La transition, késako ?

Le mouvement de la transition – aussi appelé des villes ou territoires en transition – a été initié en Angleterre dans la ville de Totnes en 2006. Il s’étend aujourd’hui à travers le monde sous des formes extrêmement variées.

Il existe à ce jour plus de 640 initiatives officielles de transition, et ce sur une grande partie du globe. Le réseau international Transition Network favorise cette transition en produisant des ressources ainsi qu’en accompagnant les structures dans leurs démarches. En France, plusieurs sites internet (www.transitionfrance.frwww.villesentransition.net) recensent ces initiatives et fournissent à chacun les éléments clefs pour amorcer cette transition.

 jardin communautaire

→ Les grands principes.

– Le constat  de départ est alarmant : la fin du pétrole bon marché et le changement climatique ont des conséquences graves sur nos sociétés. Le mouvement réagit donc face à 3 crises majeures étroitement liées : la crise économique, la crise énergétique et la crise écologique. Pour autant sa philosophie se veut résolument optimiste : ces crises sont des opportunités pour changer radicalement la société et les modes de consommations actuels, c’est un appel à l’action.

– L’idée centrale est celle de la résilience, à savoir la capacité des villes et territoires à résister à ce choc.

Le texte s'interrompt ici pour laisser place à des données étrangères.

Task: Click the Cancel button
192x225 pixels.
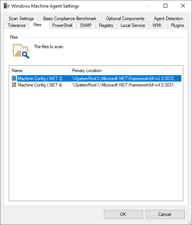Action: pos(165,214)
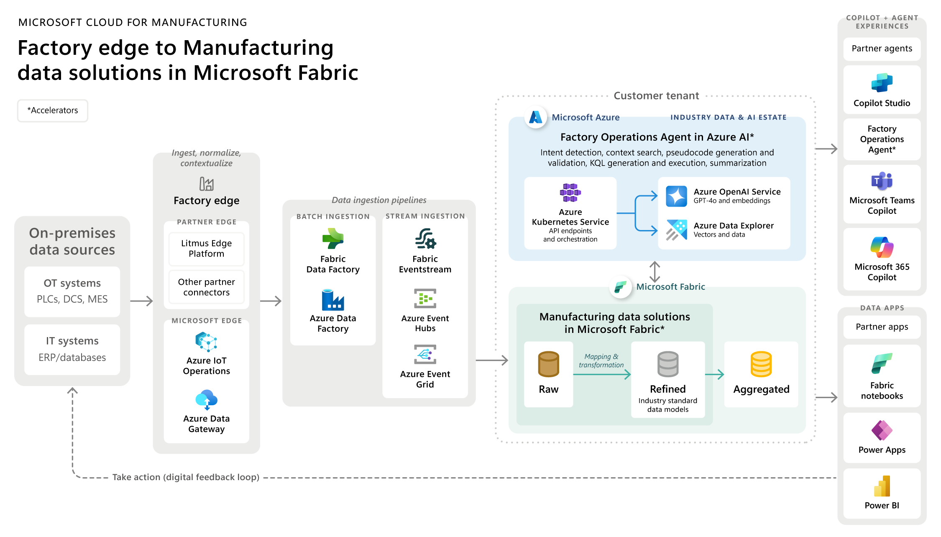Click the Copilot Studio icon

[882, 83]
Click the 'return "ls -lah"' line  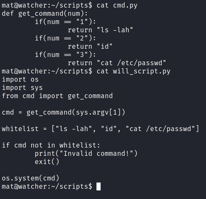(100, 30)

– La démarche est par essence citoyenne : elle émane des habitants et non des pouvoirs publics. Les citoyens définissent ensemble les solutions qu’ils souhaitent mettre en place. L’animation de ces initiatives sur le mode participatif est essentiel, tout autant que leur ancrage local. Liées à un territoire, une histoire, une culture commune, elles sont ainsi le fruit d’une démarche collaborative.

→ Ces initiatives englobent de nombreuses formes d’action collectives qui défendent le recours aux ressources locales et à l’économie de proximité. En réponse aux contraintes de sur-production et de sur-consommation actuelles, ces démarches prouvent la viabilité d’une transition alternative, qui préserve nos ressources naturelles et respecte l’environnement.

transition-énergétique-413x214

→ Pourquoi avoir choisi cette thématique pour la Fête de l’Environnement et des Solidarités ?

La MRES et son réseau associatif développent depuis plus de 30 ans des activités collaboratives, solidaires et durables. Devant l’émergence des mouvements alternatifs au niveau mondial, national, et régional nous avons décidé de mettre ce thème au cœur de l’événement. Faire converger les idées, les actions, et montrer qu’elles s’inscrivent dans la conscience collective : voilà les préoccupations qui nous poussent chaque année à organiser la Fête de l’Environnement et des Solidarités.

Un week-end participatif.
La programmation de ce week-end est élaborée dans un esprit participatif, avec une volonté de partage des connaissances et des savoirs-faire. Dans le contexte actuel de crise économique, énergétique et écologique il est plus que jamais temps de découvrir et de construire ensemble des alternatives durables et solidaires.